OL 305 Assignment One Homework Instructions
Online Learning: OL 305
The Urban Garden: A Small Vegetable Garden for Family Food & Nutrition
Center for Sustainable Development
https://nonprofit.csd-i.org/urban-garden-vegetable-garden-family-food-nutrition/

How to Grow Food in the City. How your nonprofit can start a small space vegetable garden program: Fresh vegetables for at-risk urban families.

This week’s resources:
OL 305 Assignment 1 Homework Instructions

Download Class Documents:
 

What’s the real goal of this 8 Week Course?
For you to develop a small vegetable garden in 8 weeks and to use this as a way of seeing what your nonprofit’s constituents might need to learn from you to get their own vegetable garden growing.

Each assignment will have two components:
1. Personal Learning. You will learn how to start a small urban vegetable garden in 8 weeks. This learning experience will give you insights into what your constituents will need to learn.

2. Nonprofit Professional Development. This component will give you the tools to train staff and to teach your nonprofit’s urban constituents how to grow a small vegetable garden too.

I highly advise that you start keeping a course notebook. Print out and save the weekly assignments and resources in the notebook. This notebook will be invaluable for you when your nonprofit launches their urban garden program in your community.

Assignment 1. Choosing space for your urban garden and containers for your vegetables. Where: A balcony, rooftop, a windowsill, a small plot?

This Week’s Goal: Choose a spot for your urban vegetable garden. Choose containers that you would like to use.

Welcome to The Urban Garden. This first week will be one of the easiest weeks in the course. It will just involve doing a little thinking about where you would like to start a small garden, and what sort of containers you are the most attracted to.

Start Small. When I began growing fruits and vegetables on my roof in containers, I started small with maybe only four or six containers. That was a good idea because there was a lot to learn. I actually started in the first year in a small 3′ x 10′ (1M x 3M) balcony before moving up to the roof.

Also if you start small, you have a much wider variety of places that you can put your vegetable garden. And you can also do what I did—start in a convenient location and then as your vegetable garden grows you can move to larger, more permanent location.

Another benefit of starting small is that you can get going right away. You don’t need to spend a lot of time looking for the perfect planter for your vegetables, going out and buying it and then schlepping it home. You might have things around the house that will make a perfect planter—especially if you only need three or four to get started.

Finally, starting small allows you to see if this is an achievable project for you to grow vegetables in a small urban space—without making too much of a financial or time investment. What if you discover that you really don’t have the time or the patience to do this?
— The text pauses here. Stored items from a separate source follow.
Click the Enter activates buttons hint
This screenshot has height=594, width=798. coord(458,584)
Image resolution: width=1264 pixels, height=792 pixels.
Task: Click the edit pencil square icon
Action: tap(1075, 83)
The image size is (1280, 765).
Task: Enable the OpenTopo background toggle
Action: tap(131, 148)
What if you discover that there are challenges that you hadn’t anticipated?

Step 1: Space. Survey your empire. Perhaps you’re living in a small duplex with a postage stamp sized back garden. Evaluate if that’s a good place to get started. Does it get sun? Is there water? Is there a place to put some planters?

Perhaps you live in an apartment—but have a small terrace. Does it get sun? Is there room for a few planters?

Maybe you have access to a flat, concrete roof. These frequently tend to be the largest option. Does it get sun? Is there a way to get water up there? Do you have permission to use the roof? Are there stairs leading up there? Is it safe?

Are there other creative areas where you live where you could have a few planters?

Perhaps there isn’t an ideal place where you are living right now to start off of the vegetable garden—but you still want to learn how to do it. Maybe a friend has a small garden where you could put a few containers. Maybe the local neighborhood has a place that encourages people to grow vegetables. Ask around!

Here are some links to photographs of creative spaces the people of used for small, urban vegetable gardens.
Small Space Veggie Garden Ideas

Step 2: Containers. Survey your closets, your garage, storage areas—and see if you already have some containers that you can get started with right away. The nice thing with getting started quickly is that you can get vegetables growing right away. Vegetables can take a while to grow and that will give you time to research other options for containers in time for the next planting.

So do you have any old flowerpots? Any old buckets? Plastic storage boxes that you don’t use anymore? Anything that will hold moist soil will work. You can even use burlap bags. Or the kind of heavy duty bags that construction materials come in. Surf the Internet for ideas.

Here are some links to photographs of creative containers that people have come up with to get started with vegetable gardening.

 
 
 
 

Here are some links to photographs of more sophisticated containers.

 
 
 

Homework Assignment 1.
So your assignment for week one is to write me and tell me: \
1. Where is a good space where you live (or near where you live) that you feel will work successfully for a small vegetable garden. Take a photo of the space with your cell phone and paste it into your homework.

2. What are some ideas for containers that you’ve come up with. Are these things that you found where you live that will work temporarily to get started with? Did you decide to go out and buy some containers? Take a photo of the containers you like (or have) with your cell phone and paste it into your homework.

3. Nonprofit Professional Development:
Time to start your notebook! Print out this homework sheet and jot down a few things that maybe you had trouble doing and that you will need to remember when you begin teaching your constituents.